London River eBook

This eBook from the Gutenberg Project consists of approximately 166 pages of information about London River.

London River eBook

This eBook from the Gutenberg Project consists of approximately 166 pages of information about London River.

Our engine-bell rang for us to part company.  Our little friend dropped astern.  She seemed a poor little thing, with a squirt of steam to keep her alive in that stupendous and hurrying world.  A man on her raised his arm to us in salute, and she vanished.

4

The talk of our skipper, who began to be preoccupied and abrupt veered to the subject of Jonah.  We should now have been with our fleet, but were alone in the wilderness, and any course we took would be as likely as another.  “This hasn’t happened to me for years,” he apologized.  He stared about him, tapping the weather-dodger with his fingers, and whistled reflectively.  He turned to the man at the wheel.  “Take her east for an hour, and then north for an hour,” and went below.

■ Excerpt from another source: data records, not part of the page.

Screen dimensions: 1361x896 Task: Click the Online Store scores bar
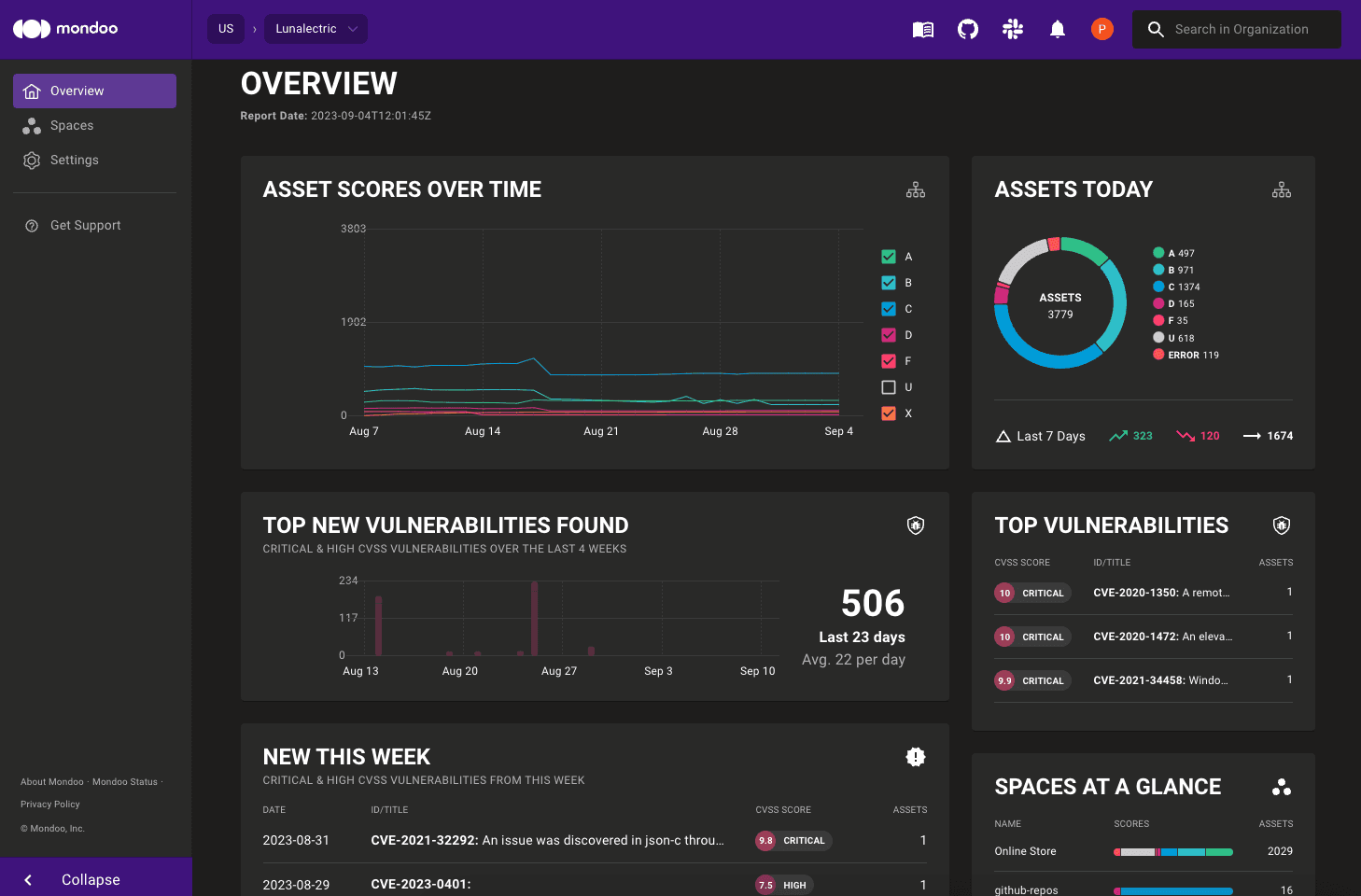(x=1172, y=852)
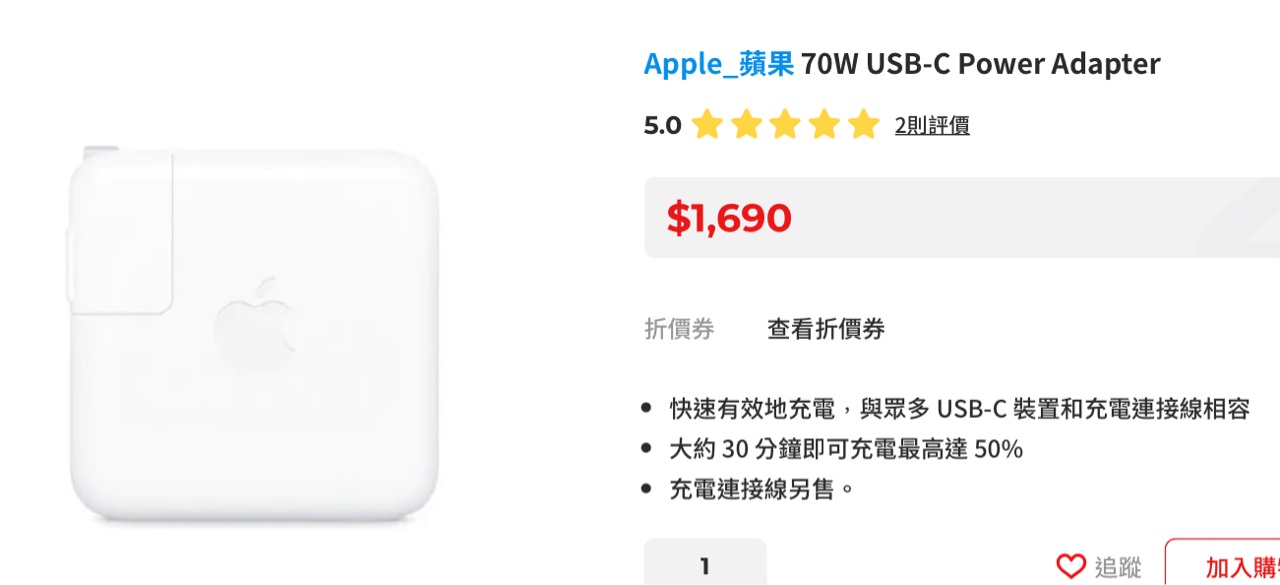Click the 70W USB-C Power Adapter title
The image size is (1280, 585).
pyautogui.click(x=980, y=64)

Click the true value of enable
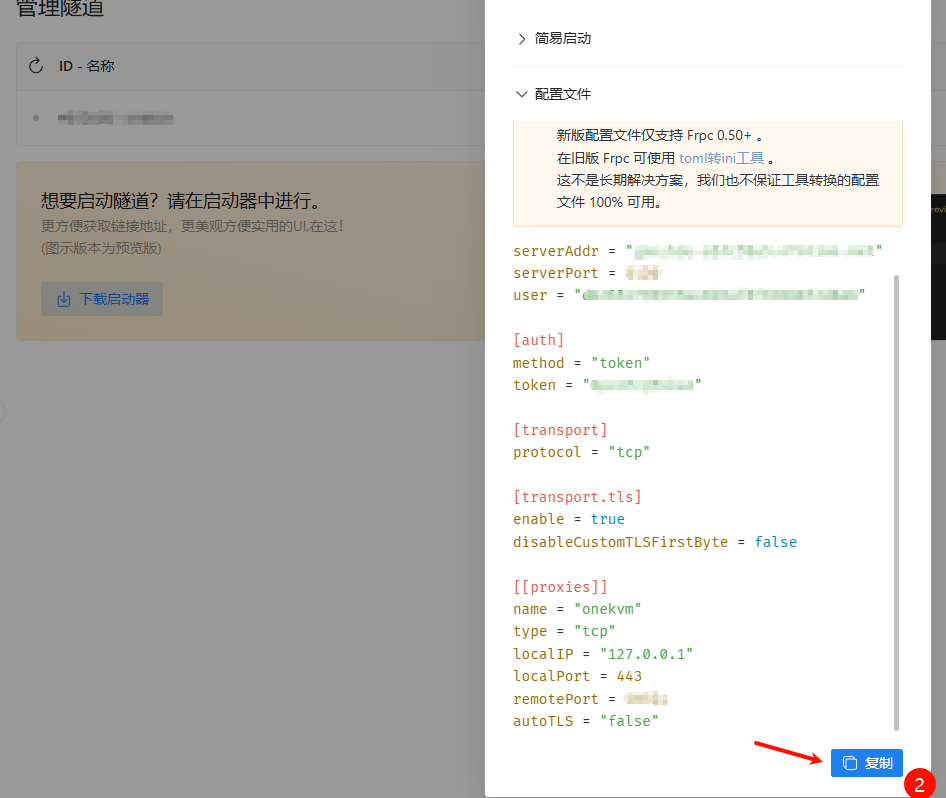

Day returned briefly at sunset.  It was an astonishing gift.  The clouds rapidly lifted and the sky cleared, till the sea extended far to a bright horizon, hard and polished, a clear separation of our planet and heaven.  The waves were still ponderous.  The Windhover laboured heavily.  We rolled over the bright slopes aimlessly.  She would rear till the forward deck stuck up in front of us, then drop over, flinging us against the dodger, and the shock would surround her with foam that was an eruption of greenish light.

The sun was a cold rayless ball halved by the dark sea.  The wall of heaven above it was flushed and translucent marble.  There was a silver paring of moon in a tincture of rose.  When the sun had gone, the place it had left was luminous with saffron and mauve, and for a brief while we might have been alone in a vast hall with its crystalline dome penetrated by a glow that was without.  The purple waters took the light from above and the waves turned to flames.  The fountains that mounted at the bows and fell inboard came as showers of gems. (I heard afterwards it was still foggy in London.) And now, having made all I can of sunset and ocean, and a spray of amethysts, jacinths, emeralds, zircons, rubies, peridots, and sapphires, it is no longer possible for me to avoid the saloon, the thought of which, for an obscure reason, my mind loathed.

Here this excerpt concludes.